Captain Findhorn turned to Nicolson, his face like a stone, his eyes drained and empty of all expression. Almost everybody in the lifeboat was looking at him, openly or covertly, but he seemed completely unaware of it, a man sunk in a vast and heedless indifference.
"Unaltered course, Mr. Nicolson, if you please." His voice was low and husky, but only from weakness and blood. "200, as I remember. Our objective remains. We should reach the Macclesfield Channel in twelve hours."
CHAPTER EIGHT
HOURS PASSED, interminable, breathless hours under a blue, windless sky and the fierce glare of the tropical sun and still number one lifeboat chugged steadily south, towing the other boat behind it. Normally a lifeboat carries a fuel supply good only for a hundred miles steaming at about four knots, and is used solely for emergencies, such as towing other boats clear of a sinking ship, cruising around for survivors, going for immediate help or keeping the boat itself hove to in heavy seas. But McKinnon had had the foresight to throw in extra cans of petrol and, even allowing for the possibility of bad weather, they had enough, and more than enough, to carry them to Lepar, an island about the size of the Isle of Sheppey on the starboard hand as they passed through the Macclesfield Channel. Captain Findhorn, with fifteen years in the Archipelago behind him, knew where he could find petrol on Lepar, and plenty of it. The only unknown quantity was the Japanese: they might have already taken over the island, but with their land forces already so widespread and thinly stretched it seemed unlikely that they could yet have had the time or sufficient reason to garrison so small a place. And with plenty of petrol and fresh water there was no saying how far they might go; the Sunda Straits between Sumatra and Java was not impossible, especially when the north-east trades started up again and helped them on their way.
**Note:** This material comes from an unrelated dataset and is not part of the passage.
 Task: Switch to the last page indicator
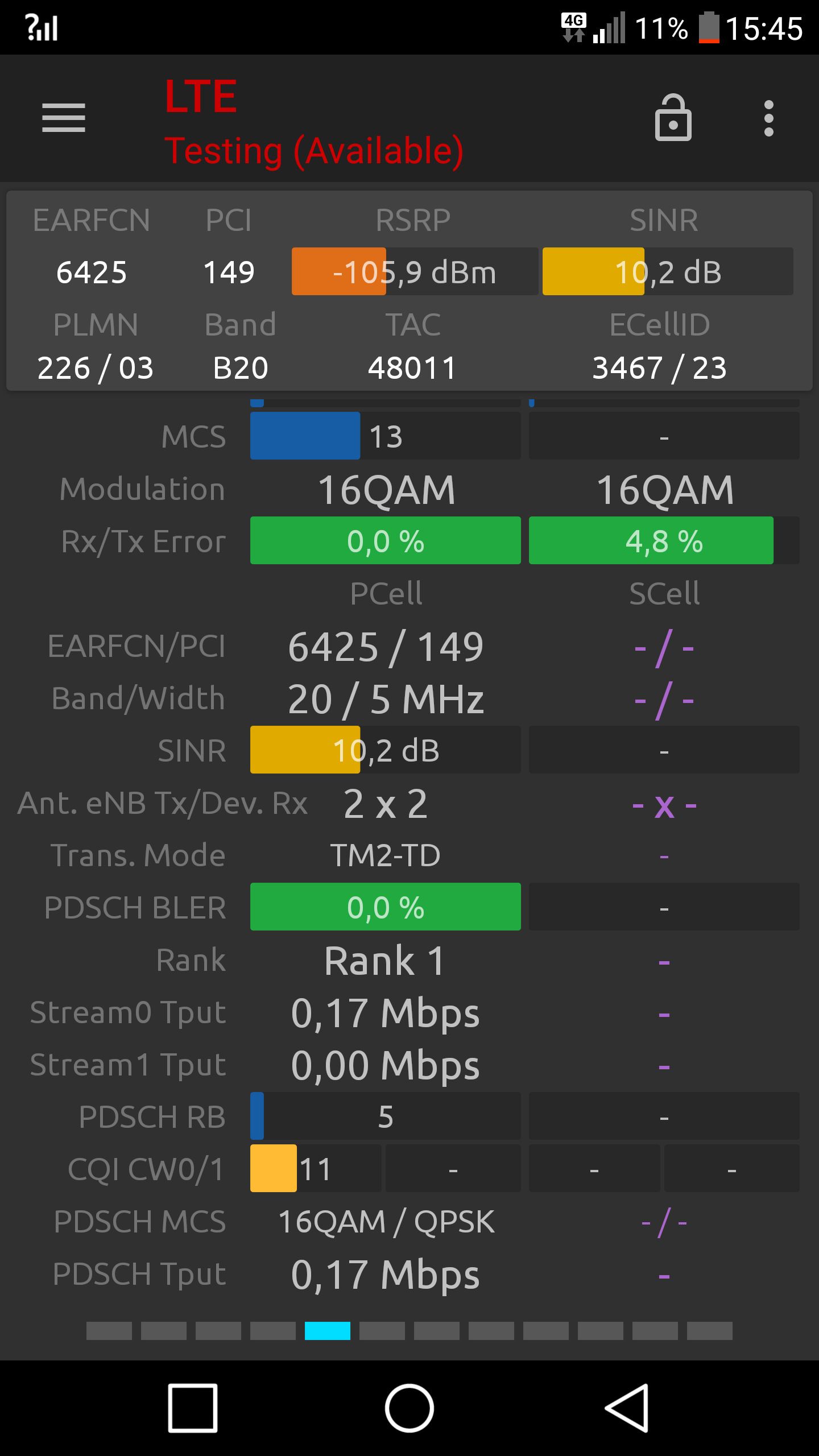710,1331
But there were no trades just now, not even the lightest zephyr of a breeze; it was absolutely still and airless and suffocatingly hot and the tiny movement of air from their slow passage through the water was only a mockery of coolness and worse than nothing at all. The blazing sun was falling now, slipping far to the west, but still burning hot: Nicolson had both sails stretched as awnings, the jib for the fore end and the lug-sail, its yard lashed half-way up the mast, stretched aft as far as it would go, but even beneath the shelter of these the heat was still oppressive, somewhere between eighty and ninety degrees with a relative humidity of over 85 per cent. It was seldom enough in the East Indies, at any time of the year, that the temperature dropped below eighty degrees. Nor was there any relief to be obtained, any chance of cooling off by plunging over the side into the water, the temperature of which lay somewhere between eighty degrees and eighty-five. All the passengers could do was to recline limply and listlessly in the shade of awnings, to sit and suffer and sweat and pray for the sun to go down.